Acute hospital care for community-dwelling adults 65 years or older with a new diagnosis of dementia in Quebec, Canada from 2000–2001 to 2016–2017 (N = 223 969). Note. This figure summarizes acute hospital care for men and women with dementia across 17 cohorts (x-axis) and age-standardized rates (y-axis). All rates are per 100-person-year, except for ED visits and days hospitalized, which are per person-year. The blue line represents women, and the red line represents men. The panels are organized as follows: A) rate of persons with dementia who have at least one emergency department (ED) visits during the year following diagnosis; B) rate of ED visits in persons with dementia during the year following diagnosis; C) rate of persons with dementia who have at least one hospitalization during the year following diagnosis; D) rate of days hospitalized in persons with dementia during the year following diagnosis.
Figure 4.
Figure 4.
Potentially avoidable acute hospital care for community-dwelling adults 65 years or older with a new diagnosis of dementia in Quebec, Canada from 2000–2001 to 2016–2017 (N = 223 969). Note.
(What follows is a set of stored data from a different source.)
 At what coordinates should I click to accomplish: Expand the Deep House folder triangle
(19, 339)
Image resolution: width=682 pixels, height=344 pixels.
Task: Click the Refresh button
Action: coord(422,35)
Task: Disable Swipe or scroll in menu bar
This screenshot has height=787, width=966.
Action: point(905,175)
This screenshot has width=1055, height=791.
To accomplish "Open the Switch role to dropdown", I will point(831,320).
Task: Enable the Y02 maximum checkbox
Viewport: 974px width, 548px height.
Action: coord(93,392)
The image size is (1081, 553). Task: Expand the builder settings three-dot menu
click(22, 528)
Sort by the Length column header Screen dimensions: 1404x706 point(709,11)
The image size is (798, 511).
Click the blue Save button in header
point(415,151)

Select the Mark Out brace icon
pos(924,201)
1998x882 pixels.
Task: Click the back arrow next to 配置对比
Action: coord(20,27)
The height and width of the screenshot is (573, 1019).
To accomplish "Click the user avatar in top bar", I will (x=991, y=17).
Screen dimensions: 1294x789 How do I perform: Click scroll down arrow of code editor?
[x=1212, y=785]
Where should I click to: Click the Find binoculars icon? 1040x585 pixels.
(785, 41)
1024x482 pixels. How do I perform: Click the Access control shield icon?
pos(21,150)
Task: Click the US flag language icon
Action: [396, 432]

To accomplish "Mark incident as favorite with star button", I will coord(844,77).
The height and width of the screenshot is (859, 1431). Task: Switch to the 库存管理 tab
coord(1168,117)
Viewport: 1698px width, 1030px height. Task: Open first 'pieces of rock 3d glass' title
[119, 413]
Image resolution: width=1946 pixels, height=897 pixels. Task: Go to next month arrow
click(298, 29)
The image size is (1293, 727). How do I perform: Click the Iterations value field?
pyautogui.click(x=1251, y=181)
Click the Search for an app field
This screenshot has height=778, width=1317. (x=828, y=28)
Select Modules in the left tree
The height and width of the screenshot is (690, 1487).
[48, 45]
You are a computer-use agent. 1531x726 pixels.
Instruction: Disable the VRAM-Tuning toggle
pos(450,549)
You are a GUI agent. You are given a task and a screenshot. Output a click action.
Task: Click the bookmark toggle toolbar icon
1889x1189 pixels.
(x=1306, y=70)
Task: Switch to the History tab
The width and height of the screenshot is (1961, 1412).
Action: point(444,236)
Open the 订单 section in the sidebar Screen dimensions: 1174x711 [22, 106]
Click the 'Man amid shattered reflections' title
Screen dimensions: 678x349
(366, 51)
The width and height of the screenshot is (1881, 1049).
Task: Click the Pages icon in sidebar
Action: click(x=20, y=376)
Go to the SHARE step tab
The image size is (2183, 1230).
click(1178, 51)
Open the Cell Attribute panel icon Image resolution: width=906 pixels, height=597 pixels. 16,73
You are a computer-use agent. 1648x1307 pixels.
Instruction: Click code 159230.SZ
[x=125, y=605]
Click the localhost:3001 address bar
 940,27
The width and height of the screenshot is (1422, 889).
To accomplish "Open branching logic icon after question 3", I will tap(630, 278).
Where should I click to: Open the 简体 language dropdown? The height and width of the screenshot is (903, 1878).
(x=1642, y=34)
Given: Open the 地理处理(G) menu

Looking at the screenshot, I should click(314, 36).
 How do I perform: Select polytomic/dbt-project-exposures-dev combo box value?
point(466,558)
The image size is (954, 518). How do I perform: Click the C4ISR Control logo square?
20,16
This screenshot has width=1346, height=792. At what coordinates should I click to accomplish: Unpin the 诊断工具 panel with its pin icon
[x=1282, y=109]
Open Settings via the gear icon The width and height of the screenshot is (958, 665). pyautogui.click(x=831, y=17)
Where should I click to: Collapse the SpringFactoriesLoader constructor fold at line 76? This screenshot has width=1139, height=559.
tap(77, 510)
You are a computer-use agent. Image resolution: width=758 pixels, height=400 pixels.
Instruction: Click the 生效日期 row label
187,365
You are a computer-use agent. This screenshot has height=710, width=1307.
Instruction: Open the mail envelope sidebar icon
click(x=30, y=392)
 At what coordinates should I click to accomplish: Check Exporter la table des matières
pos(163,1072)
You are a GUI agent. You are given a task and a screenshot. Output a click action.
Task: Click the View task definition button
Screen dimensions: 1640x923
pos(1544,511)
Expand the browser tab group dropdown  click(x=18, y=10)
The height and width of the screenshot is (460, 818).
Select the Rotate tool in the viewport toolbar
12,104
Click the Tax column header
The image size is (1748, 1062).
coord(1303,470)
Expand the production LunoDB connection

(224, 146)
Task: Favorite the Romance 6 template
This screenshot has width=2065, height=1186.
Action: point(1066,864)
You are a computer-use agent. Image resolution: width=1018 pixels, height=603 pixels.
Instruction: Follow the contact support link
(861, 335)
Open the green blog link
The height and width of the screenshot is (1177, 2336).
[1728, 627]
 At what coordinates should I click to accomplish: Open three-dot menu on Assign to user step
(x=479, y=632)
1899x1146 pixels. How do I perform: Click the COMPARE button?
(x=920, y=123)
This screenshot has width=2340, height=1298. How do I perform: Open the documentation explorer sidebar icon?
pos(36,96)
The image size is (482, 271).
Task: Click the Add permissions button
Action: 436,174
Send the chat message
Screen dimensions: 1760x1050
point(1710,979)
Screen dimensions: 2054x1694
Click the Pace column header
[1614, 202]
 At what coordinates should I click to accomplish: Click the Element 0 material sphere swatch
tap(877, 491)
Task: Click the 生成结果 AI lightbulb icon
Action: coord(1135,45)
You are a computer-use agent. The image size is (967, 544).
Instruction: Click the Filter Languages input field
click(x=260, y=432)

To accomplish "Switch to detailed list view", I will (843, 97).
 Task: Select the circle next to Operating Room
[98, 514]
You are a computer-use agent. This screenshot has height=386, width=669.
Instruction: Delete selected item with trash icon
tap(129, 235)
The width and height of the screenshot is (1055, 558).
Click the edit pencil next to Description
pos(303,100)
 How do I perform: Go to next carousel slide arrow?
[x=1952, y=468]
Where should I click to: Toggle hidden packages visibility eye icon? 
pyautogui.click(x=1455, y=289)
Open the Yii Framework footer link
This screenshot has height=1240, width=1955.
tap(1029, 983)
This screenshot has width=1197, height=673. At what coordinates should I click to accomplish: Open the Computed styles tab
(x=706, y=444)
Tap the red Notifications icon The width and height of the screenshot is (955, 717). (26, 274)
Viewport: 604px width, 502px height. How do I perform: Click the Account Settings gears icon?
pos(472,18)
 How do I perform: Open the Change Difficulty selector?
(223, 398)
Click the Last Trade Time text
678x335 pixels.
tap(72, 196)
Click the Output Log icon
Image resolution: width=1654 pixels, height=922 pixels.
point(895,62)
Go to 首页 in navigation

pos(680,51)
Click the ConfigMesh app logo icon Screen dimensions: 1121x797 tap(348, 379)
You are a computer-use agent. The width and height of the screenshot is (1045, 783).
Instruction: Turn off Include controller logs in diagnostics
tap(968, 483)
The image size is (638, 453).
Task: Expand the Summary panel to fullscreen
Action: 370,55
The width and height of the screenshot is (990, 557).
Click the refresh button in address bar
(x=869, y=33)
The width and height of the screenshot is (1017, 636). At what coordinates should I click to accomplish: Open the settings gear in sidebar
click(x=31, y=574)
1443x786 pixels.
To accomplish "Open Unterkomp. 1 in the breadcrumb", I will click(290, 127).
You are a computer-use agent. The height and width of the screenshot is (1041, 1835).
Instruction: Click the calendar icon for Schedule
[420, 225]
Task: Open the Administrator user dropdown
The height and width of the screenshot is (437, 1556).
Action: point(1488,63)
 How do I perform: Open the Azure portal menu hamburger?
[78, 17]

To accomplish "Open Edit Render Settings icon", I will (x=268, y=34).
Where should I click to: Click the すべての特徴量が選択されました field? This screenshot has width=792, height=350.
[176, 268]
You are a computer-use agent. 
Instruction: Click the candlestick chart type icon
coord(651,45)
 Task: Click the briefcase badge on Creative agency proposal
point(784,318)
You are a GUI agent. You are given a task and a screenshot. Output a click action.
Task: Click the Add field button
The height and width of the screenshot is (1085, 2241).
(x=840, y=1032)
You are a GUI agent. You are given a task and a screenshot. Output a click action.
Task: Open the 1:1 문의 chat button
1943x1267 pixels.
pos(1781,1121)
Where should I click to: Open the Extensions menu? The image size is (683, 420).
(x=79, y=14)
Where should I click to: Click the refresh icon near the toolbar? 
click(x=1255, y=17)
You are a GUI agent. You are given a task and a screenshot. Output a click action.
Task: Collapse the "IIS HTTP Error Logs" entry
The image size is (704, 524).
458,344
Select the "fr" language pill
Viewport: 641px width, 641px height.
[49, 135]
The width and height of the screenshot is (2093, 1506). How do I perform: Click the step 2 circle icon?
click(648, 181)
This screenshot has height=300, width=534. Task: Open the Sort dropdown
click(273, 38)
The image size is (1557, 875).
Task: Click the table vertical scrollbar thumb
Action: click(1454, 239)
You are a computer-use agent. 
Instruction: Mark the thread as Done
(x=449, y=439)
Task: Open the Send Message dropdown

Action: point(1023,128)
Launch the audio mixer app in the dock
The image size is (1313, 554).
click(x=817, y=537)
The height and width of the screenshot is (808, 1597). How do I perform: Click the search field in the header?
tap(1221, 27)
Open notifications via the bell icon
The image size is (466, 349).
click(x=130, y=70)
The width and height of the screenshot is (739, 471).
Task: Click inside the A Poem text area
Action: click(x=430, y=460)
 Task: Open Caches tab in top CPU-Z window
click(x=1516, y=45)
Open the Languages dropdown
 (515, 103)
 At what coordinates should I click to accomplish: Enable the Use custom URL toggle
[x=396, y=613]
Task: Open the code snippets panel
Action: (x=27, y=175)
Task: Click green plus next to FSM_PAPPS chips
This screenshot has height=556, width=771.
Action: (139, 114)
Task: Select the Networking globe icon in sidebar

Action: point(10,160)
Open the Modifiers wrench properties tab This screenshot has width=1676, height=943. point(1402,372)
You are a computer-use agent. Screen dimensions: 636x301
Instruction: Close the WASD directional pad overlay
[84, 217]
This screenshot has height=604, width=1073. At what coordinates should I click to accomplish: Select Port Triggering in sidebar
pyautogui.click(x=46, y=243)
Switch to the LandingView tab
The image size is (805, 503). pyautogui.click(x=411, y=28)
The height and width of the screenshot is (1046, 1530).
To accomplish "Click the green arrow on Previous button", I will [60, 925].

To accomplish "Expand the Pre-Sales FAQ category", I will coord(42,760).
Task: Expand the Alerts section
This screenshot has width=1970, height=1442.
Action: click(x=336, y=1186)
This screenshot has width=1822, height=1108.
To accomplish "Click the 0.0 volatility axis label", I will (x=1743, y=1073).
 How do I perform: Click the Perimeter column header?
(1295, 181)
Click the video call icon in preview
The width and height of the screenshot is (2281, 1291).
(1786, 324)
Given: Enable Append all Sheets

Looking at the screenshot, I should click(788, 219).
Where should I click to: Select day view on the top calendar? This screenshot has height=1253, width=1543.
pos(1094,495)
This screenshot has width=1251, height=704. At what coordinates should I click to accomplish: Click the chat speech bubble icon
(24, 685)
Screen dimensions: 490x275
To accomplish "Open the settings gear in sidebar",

This figure summarizes potentially avoidable acute hospital care for men and women with dementia across 17 cohorts (x-axis) and age-standardized rates (y-axis). All rates are per 100-person-year, except for days in alternate level of care, which are per person-year. The panels are organized as follows: (a) rate of persons with dementia who have at least one hospitalization with an ambulatory care sensitive condition (ACSC) for the aging/dementia population during the year following diagnosis; (b) rate of persons with dementia who have at least one hospitalization with an ACSC for the general population during the year following diagnosis; (c) rate of persons with dementia who were readmitted to the hospital within 30 days of discharge date during the year following diagnosis; (d) rate of persons with dementia who have at least one hospitalization with alternate level of care (ALC) during the year following diagnosis; (e) rate of days hospitalized with alternate level of care in persons with dementia during the year following diagnosis.
Figure 5.
Figure 5.
Long-term care and mortality for community-dwelling adults 65 years or older with a new diagnosis of dementia in Quebec, Canada from 2000–2001 to 2016–2017 (N = 223 969). Note. This figure summarizes long-term care and mortality indicators for men and women with dementia across 17 cohorts (x-axis) and age-standardized rates (y-axis). All rates are per 100-person-year. The blue line represents women, and the red line represents men. The panels are organized the following way: (a) rate of persons with dementia who were admitted to long-term care in the year following the diagnosis, (b) rate of persons with dementia who died in the year following the diagnosis, and (c) rate persons with dementia who died at a hospital during the year following the diagnosis.